The Attention Economy
Information is an infinite resource, but human attention is a finite one. In an economy that relies heavily on ads and attention, the incentives of the attention economy is increasingly defining the economical and social realities of the web. Companies have a large incentive to design products that maximize engagement, from holding people's attention and repeating the process as frequently as possible, in order to monetize and retain valuable attention that could be used somewhere else. By engaging with these products, companies can extract valuable data that can be used to sell ads, or otherwise sold, analysed and transformed into new products of value.
While social media companies prop their products as tools for connecting people, keeping us informed and in touch with our friends, its real uses go far beyond just social. Scrolling through Facebook or Instagram’s feed, is less about facilitating social relations and more about fulfilling the human insatiable urge for information and knowledge.
In creating services and products that entice and keep people coming back to a product, many services depend on an endless stream of content. Recommender systems and algorithms become necessary to achieve this at a massive scale. You will find algorithmic curation almost wherever you look, from digital marketplaces, social media platforms, to news, dating and search engines. These systems aim to strike a balance with content you need, with what will keep you browsing, scrolling and consuming, in order to deliver ads and track your behaviour.

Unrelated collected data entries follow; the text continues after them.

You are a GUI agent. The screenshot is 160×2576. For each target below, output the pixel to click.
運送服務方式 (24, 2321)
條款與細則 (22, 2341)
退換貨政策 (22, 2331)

But as Benedict Evans points out in his text The death of the newsfeed1, such curation is not necessarily born out of maximizing engagement, but is the product of the sheer amount of content uploaded on a daily basis by many individuals.
Algorithms can be gamed to achieve specific goals, as we’ve seen with both the 2016 US election and Brexit, where politicians and foreign governments used Facebook’s News Feed to propagate and spread misinformation and propaganda. The ease facilitated by targeting groups makes these channels a powerful tool. This misinformation easily snowballs, both positive and negative reactions count as engagement, allowing content to be shared and propagates across networks.

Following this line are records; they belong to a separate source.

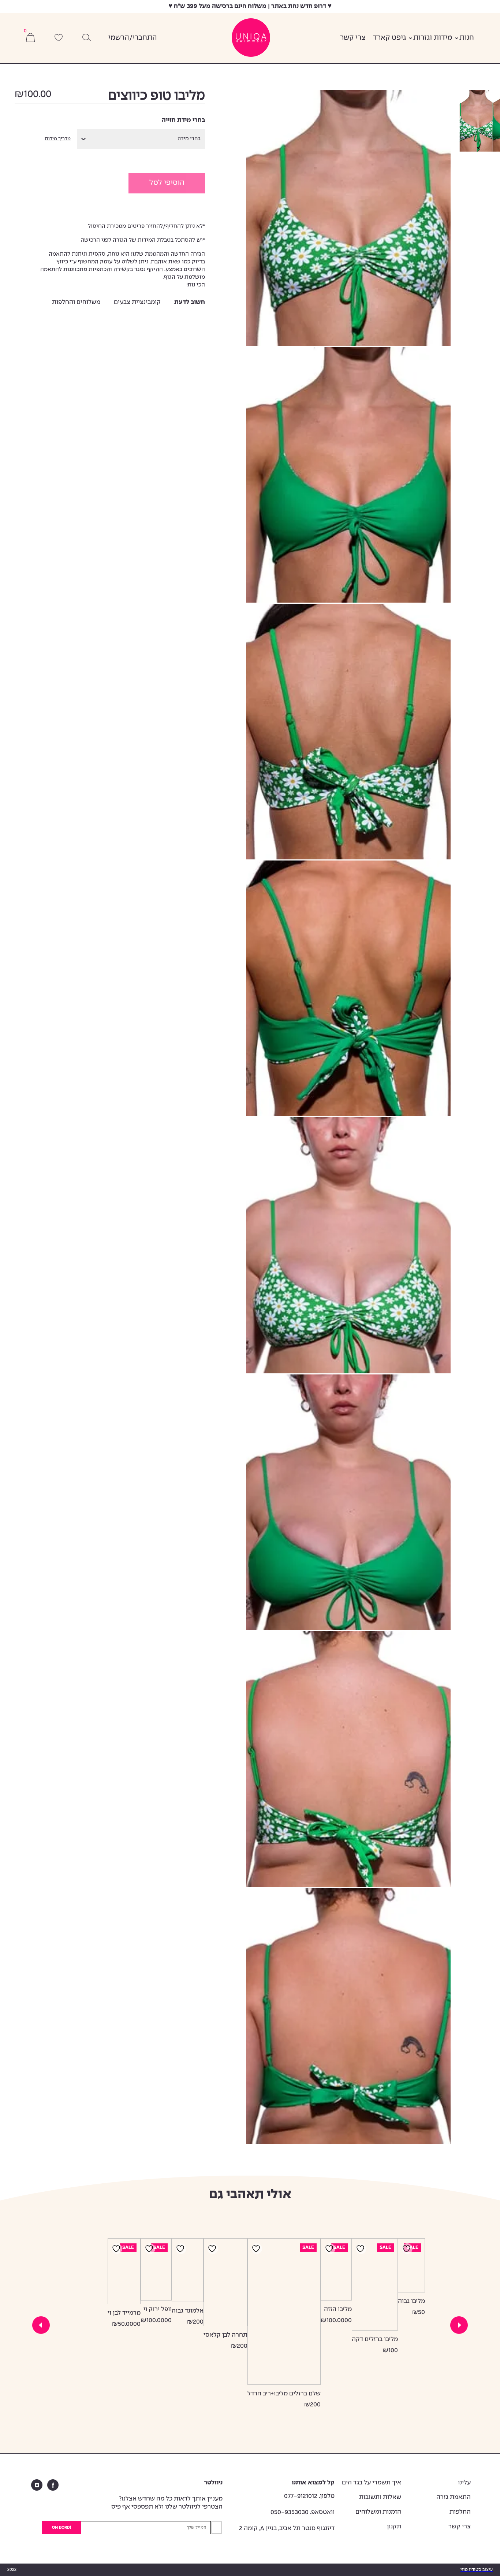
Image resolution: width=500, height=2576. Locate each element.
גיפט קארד (389, 38)
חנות (466, 38)
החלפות (460, 2512)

Algorithms are also optimized for this, as any sort of interaction counts towards engagement. Youtube’s recommendations are an example where you are only a few clicks away from sensational, disturbing, or bigoted content at any time. Even if you accidentally click on videos, results in you are sure to see much more of it in the future. These systems are black boxes to consumers and creators alike.
Today the reality of the attention economy is so pervasive, that even faced with news and scandals of misuse and theft of our personal data, is either something we take for granted, or choose to ignore. The normalization of users exchanging data (or attention) for a dynamic of convenience may seem inconsequential on a day to day basis. But this tradeoff dynamic is a systemic issue and extends even to developers, who are incentivised to integrate cross-platform tracking technologies (such as Facebook’s like button, or Google’s search functionality) into their own products, further perpetuating and enabling its widespread use, even when interactions do not happen on the host’s platform.
Opting out from these platforms may seem like an option, but is hardly realistic. Services such as Instagram, Twitter and Facebook, have created these tangled spaces that blur the lines of what is public and private, work and personal life, even news and entertainment. As places we use to relax, study, and work, our reliance on these platforms mean opting out of one means opting out of it all. The network effect1 makes it increasingly harder to choose not to.
Furthermore, regardless of how you feel about leaving your digital social life behind, the reality is that opting out is challenging even on a practical level. As Kashmir Hill illustrated in a series of articles about trying to cut tech giants (“Big Five”) out of her online interactions, it is at times close to impossible because each company has near monopolies on their respective functions1. This dynamic extends beyond consumers to designers. As large companies increasingly provide and control the infrastructure that we have become dependent on, these power dynamics get mirrored in our profession
Reading Jenny Odells How To Do Nothing: Resisting The Attention Economy, also raises questions for me how this endless barrage of content impacts both our mental health and our perceivable world at large.
What does a web that is less focused on delivering instant gratification, less exploitative, and less attention seeking look like? How can we combat some of the dark patterns seen today? A large part of the net is either built or relies on third party software. How do we navigate this landscape, when in many cases designers only have partial control of our products?
From the view of a designer, focusing on the ills of the attention economy, may seem somewhat irrelevant unless we are engaged in facilitating these practices ourselves. We have little say in decisions that happen behind closed doors of big companies despite being affected by them. As public and commercial spaces move online, large corporate entities are setting the rules faster than governments can legislate. Understanding these spaces more critically may not only help us navigate their obscured complexities, but inform and inspire us to look for alternative solutions and approaches on how to design, pay for and promote our services and products online. As designers, we should ask if we want to continue perpetuating established, but imbalanced power structures, or challenge them and look for more holistic alternatives.